*** Begin section ***

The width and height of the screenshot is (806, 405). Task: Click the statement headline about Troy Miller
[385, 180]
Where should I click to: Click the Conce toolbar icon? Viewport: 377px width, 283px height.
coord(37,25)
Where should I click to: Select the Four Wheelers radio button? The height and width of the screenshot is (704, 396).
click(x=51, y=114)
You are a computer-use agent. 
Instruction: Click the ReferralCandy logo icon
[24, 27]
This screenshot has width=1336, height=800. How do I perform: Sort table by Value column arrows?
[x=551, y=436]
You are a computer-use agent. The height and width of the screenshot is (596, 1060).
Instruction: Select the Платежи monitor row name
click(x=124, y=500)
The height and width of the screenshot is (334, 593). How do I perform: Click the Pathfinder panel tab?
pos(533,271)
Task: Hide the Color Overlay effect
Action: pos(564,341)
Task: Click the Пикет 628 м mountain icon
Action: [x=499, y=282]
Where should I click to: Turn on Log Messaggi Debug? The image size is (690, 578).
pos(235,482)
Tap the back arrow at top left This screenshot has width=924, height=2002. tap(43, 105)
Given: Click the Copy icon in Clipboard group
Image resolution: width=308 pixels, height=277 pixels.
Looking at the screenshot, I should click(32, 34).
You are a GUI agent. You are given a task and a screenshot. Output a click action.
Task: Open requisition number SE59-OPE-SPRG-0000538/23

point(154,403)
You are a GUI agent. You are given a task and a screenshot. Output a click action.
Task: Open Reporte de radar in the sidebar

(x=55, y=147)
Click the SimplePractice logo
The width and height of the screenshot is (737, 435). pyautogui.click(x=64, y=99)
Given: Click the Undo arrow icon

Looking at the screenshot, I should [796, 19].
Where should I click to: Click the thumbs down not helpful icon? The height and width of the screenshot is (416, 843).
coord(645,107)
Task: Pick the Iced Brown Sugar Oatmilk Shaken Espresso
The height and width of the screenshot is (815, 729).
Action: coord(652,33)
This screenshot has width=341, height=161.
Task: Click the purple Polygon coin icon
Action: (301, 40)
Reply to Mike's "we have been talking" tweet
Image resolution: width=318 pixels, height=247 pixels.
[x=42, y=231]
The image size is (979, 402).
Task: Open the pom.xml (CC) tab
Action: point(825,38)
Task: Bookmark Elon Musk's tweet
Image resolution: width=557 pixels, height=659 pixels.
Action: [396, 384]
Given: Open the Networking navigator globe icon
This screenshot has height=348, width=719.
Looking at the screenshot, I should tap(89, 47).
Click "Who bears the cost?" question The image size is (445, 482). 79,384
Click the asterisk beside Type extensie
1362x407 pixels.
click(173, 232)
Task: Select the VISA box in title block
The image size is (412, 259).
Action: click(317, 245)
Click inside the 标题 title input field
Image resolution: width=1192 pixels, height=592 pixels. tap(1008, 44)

*** End section ***

— What to do —
Exact duplication of all the data above is expected.

— Your solution —
The width and height of the screenshot is (806, 405). Task: Click the statement headline about Troy Miller
[385, 180]
Where should I click to: Click the Conce toolbar icon? Viewport: 377px width, 283px height.
coord(37,25)
Where should I click to: Select the Four Wheelers radio button? The height and width of the screenshot is (704, 396).
click(x=51, y=114)
You are a computer-use agent. 
Instruction: Click the ReferralCandy logo icon
[24, 27]
This screenshot has width=1336, height=800. How do I perform: Sort table by Value column arrows?
[x=551, y=436]
You are a computer-use agent. The height and width of the screenshot is (596, 1060).
Instruction: Select the Платежи monitor row name
click(x=124, y=500)
The height and width of the screenshot is (334, 593). How do I perform: Click the Pathfinder panel tab?
pos(533,271)
Task: Hide the Color Overlay effect
Action: pos(564,341)
Task: Click the Пикет 628 м mountain icon
Action: [x=499, y=282]
Where should I click to: Turn on Log Messaggi Debug? The image size is (690, 578).
pos(235,482)
Tap the back arrow at top left This screenshot has width=924, height=2002. tap(43, 105)
Given: Click the Copy icon in Clipboard group
Image resolution: width=308 pixels, height=277 pixels.
Looking at the screenshot, I should click(32, 34).
You are a GUI agent. You are given a task and a screenshot. Output a click action.
Task: Open requisition number SE59-OPE-SPRG-0000538/23

point(154,403)
You are a GUI agent. You are given a task and a screenshot. Output a click action.
Task: Open Reporte de radar in the sidebar

(x=55, y=147)
Click the SimplePractice logo
The width and height of the screenshot is (737, 435). pyautogui.click(x=64, y=99)
Given: Click the Undo arrow icon

Looking at the screenshot, I should [796, 19].
Where should I click to: Click the thumbs down not helpful icon? The height and width of the screenshot is (416, 843).
coord(645,107)
Task: Pick the Iced Brown Sugar Oatmilk Shaken Espresso
The height and width of the screenshot is (815, 729).
Action: coord(652,33)
This screenshot has width=341, height=161.
Task: Click the purple Polygon coin icon
Action: (301, 40)
Reply to Mike's "we have been talking" tweet
Image resolution: width=318 pixels, height=247 pixels.
[x=42, y=231]
The image size is (979, 402).
Task: Open the pom.xml (CC) tab
Action: point(825,38)
Task: Bookmark Elon Musk's tweet
Image resolution: width=557 pixels, height=659 pixels.
Action: [396, 384]
Given: Open the Networking navigator globe icon
This screenshot has height=348, width=719.
Looking at the screenshot, I should tap(89, 47).
Click "Who bears the cost?" question The image size is (445, 482). 79,384
Click the asterisk beside Type extensie
1362x407 pixels.
click(173, 232)
Task: Select the VISA box in title block
The image size is (412, 259).
Action: click(317, 245)
Click inside the 标题 title input field
Image resolution: width=1192 pixels, height=592 pixels. tap(1008, 44)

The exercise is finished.